P2P networks: Transacting directly with others without the need for a central body is faster, cheaper and accessible!

P2P networks

A blockchain or a distributed ledger needs to be distributed over the internet across all nodes, or participating computing systems. This means that there is no central authority or body that governs all transactions, and that the entire system is run by peer-2-peer networks, where all participating systems have a copy of the entire ledger and history of transactions, and anyone can choose to edit it. Similar to our google docs example, what happens when everyone is trying to change it at the same time — who is right?

Consensus mechanism: A network of users decide which transactions are valid.

Consensus mechanism

This brings us to the final underlying technology, a consensus mechanism that helps sustain a network. A consensus mechanism is a series of rules that govern a network that uses blockchain, by ensuring that if there are conflicting views on how a transaction should be edited or recorded, there will be a way of resolving a conflict. In Bitcoin, their consensus mechanism is called proof-of-work. With everyone claiming that their record is valid, the Bitcoin network will issue a rule: a new block must have 30 ‘0’s in their hash. Miners will then use their computers and their computers’ computational power to compete against one another, to obtain an input that produces the correct output (a hash with 30 ‘0’s). The miner that does this first is incentivized for his efforts, in the form of cryptocurrency.
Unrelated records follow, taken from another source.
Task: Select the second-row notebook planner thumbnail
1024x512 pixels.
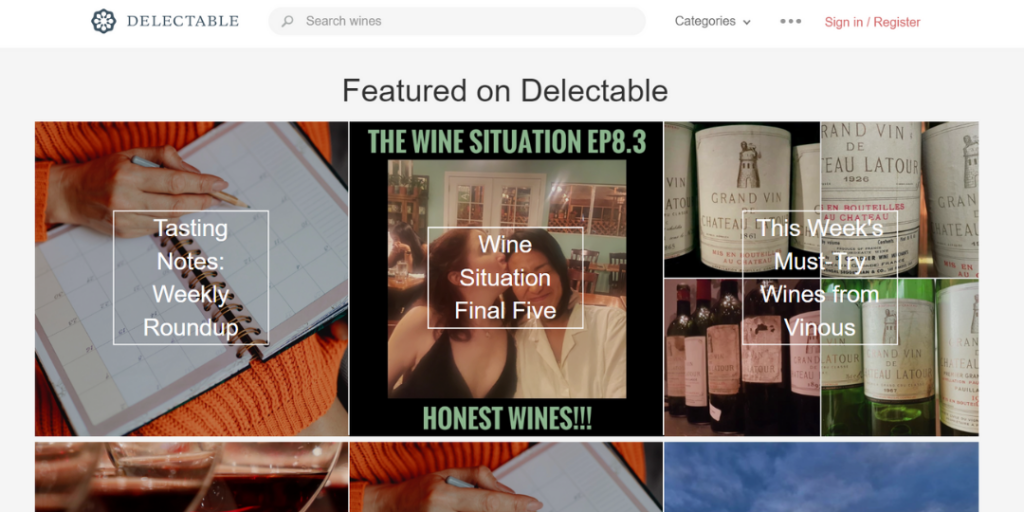Action: click(506, 477)
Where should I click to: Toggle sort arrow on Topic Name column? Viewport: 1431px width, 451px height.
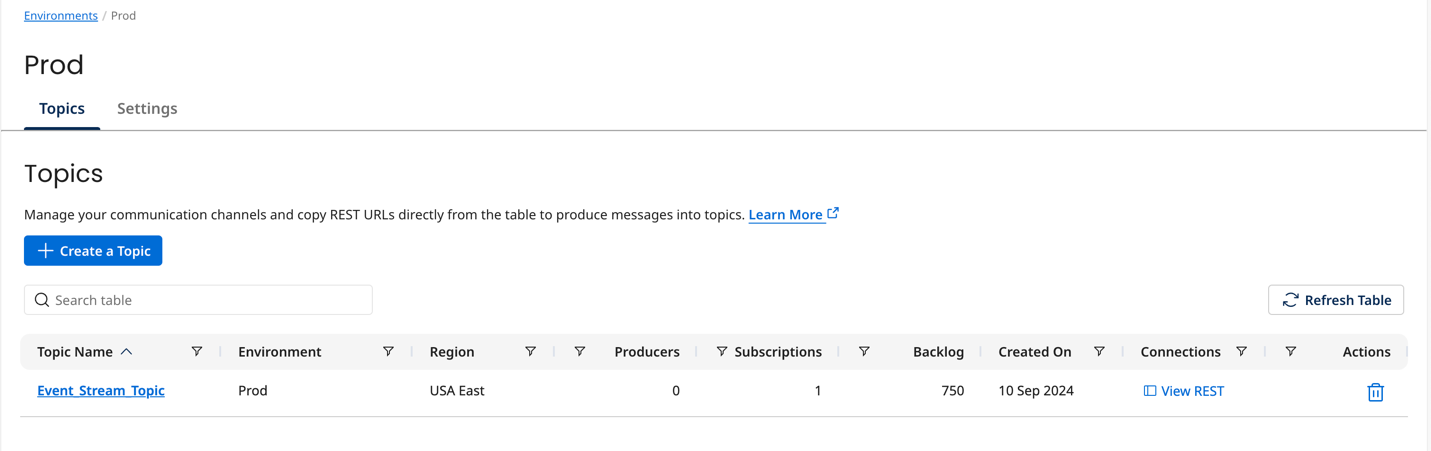[x=127, y=352]
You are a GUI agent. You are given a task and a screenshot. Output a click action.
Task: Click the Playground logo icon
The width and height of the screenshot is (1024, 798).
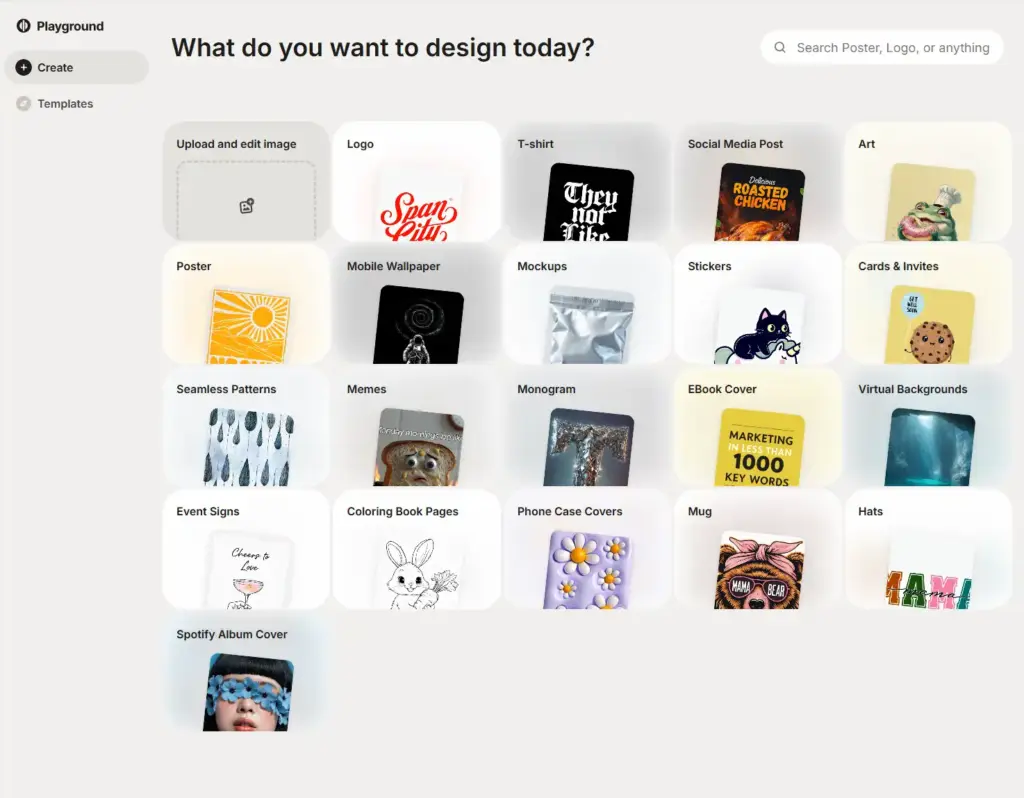click(24, 26)
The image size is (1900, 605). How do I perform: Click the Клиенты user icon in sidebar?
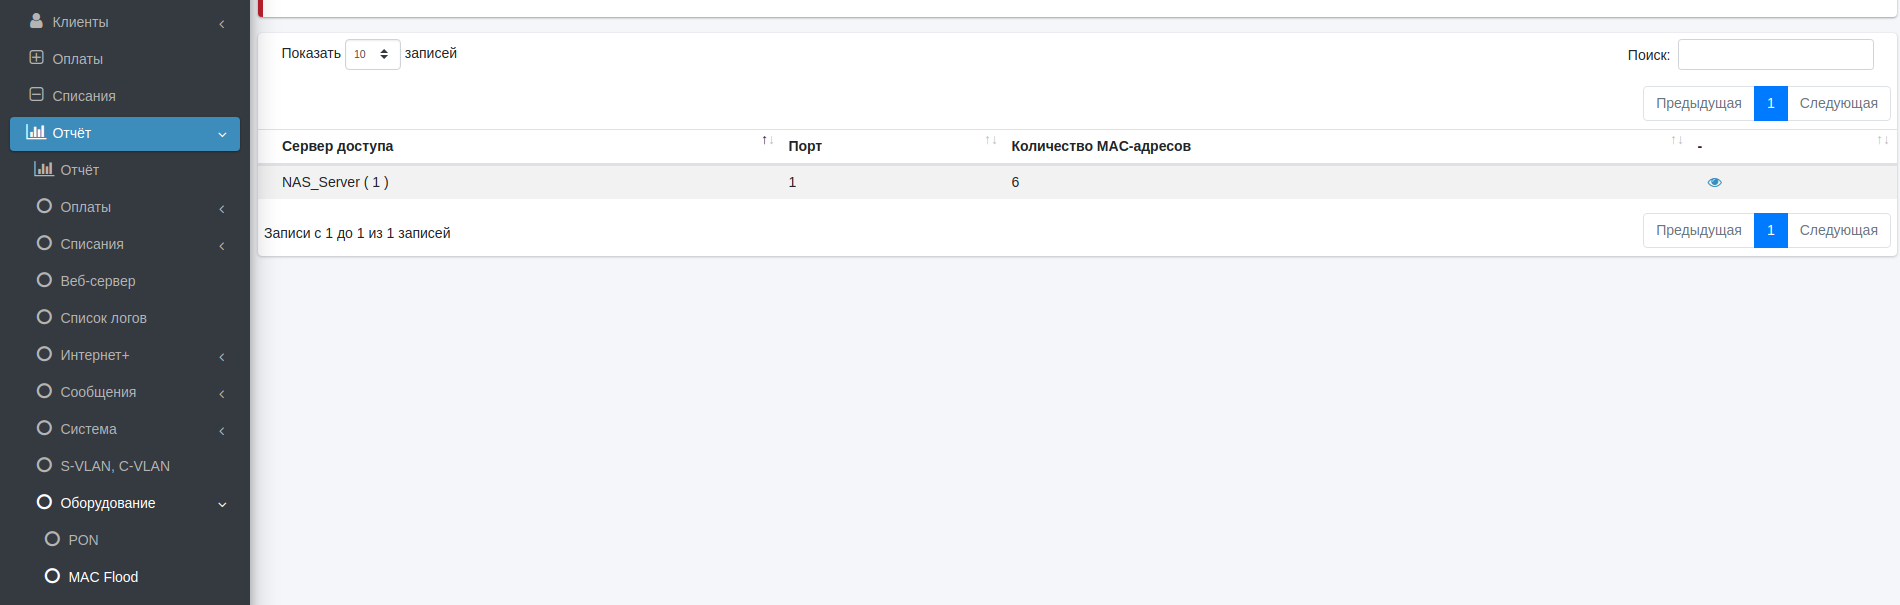coord(36,21)
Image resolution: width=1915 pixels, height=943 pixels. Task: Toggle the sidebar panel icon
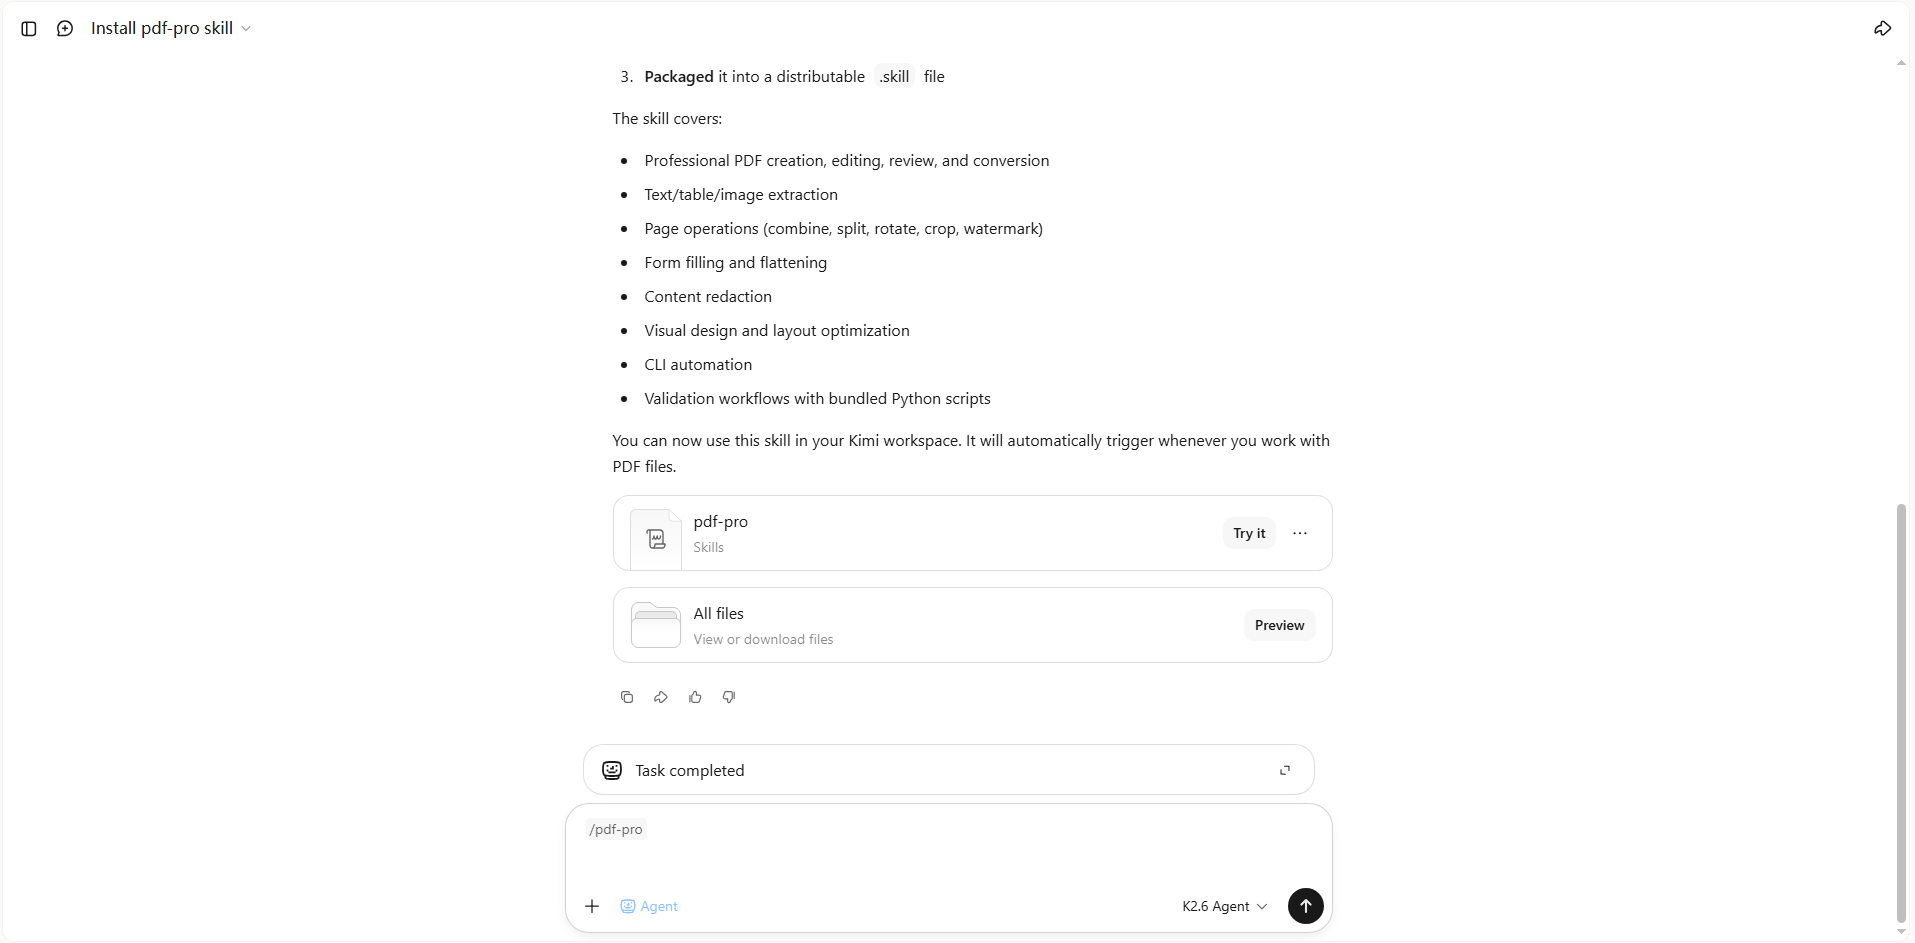[x=29, y=29]
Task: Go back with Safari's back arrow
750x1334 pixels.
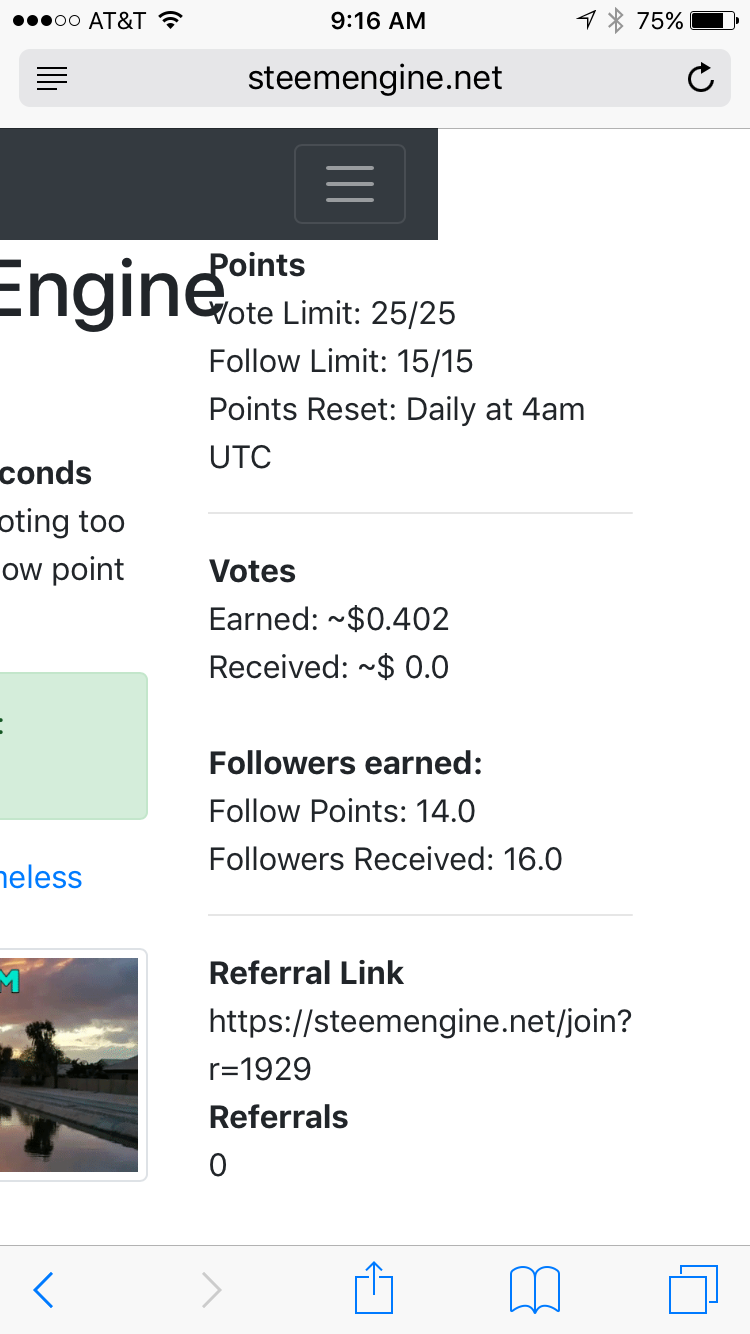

Hence, in order for a network of strangers to trust one another, a blockchain network removes the trust and replaces it with cryptography and code. This creates a set of rules for people to participate in when they join a network, and rules that help resolve disagreements and conflict in determining who’s record of transactions is valid.


Blockchain technology is valuable because applications or structures built on it will be efficient to manage, secure, and immutable. Let’s explore these 3 benefits as we move from a macro to micro scale.

Efficient to manage

Countries are looking to develop smart economies and systems, where perhaps voting is online and digitized, enabling greater citizen participation and efficient vote tabulation. By building these systems on the blockchain, countries could efficiently manage votes or data on the blockchain, ensuring transparency and efficient management with every participating node editing and contributing to the database simultaneously.


With the onslaught of cyber hacking affecting many organizations, centralized organizations could consider transitioning towards a more secure system by building their applications on the blockchain. Building cryptographically secure applications on the blockchain, as well as removing the vulnerability of a single point of failure, can greatly boost an organization’s security against cyber threats.


Records and data will not be forgeable or manipulated if they are built on the blockchain. For consumers, this could apply to supply chain awareness. Products from diamonds to luxury handbags, to apples from the supermarket, can be traced from the point of inception on the blockchain — ensuring customers that their products are authentic and safe, and were not obtained by illegal means at any point along the supply chain.

The blockchain is a fascinating new technology, built upon the foundations in cryptography, data systems, Byzantine general problem, and so much more. It still faces many limitations such as adoption, scalability, and deployment issues. Only time will tell if blockchain technology will continue to shape our world.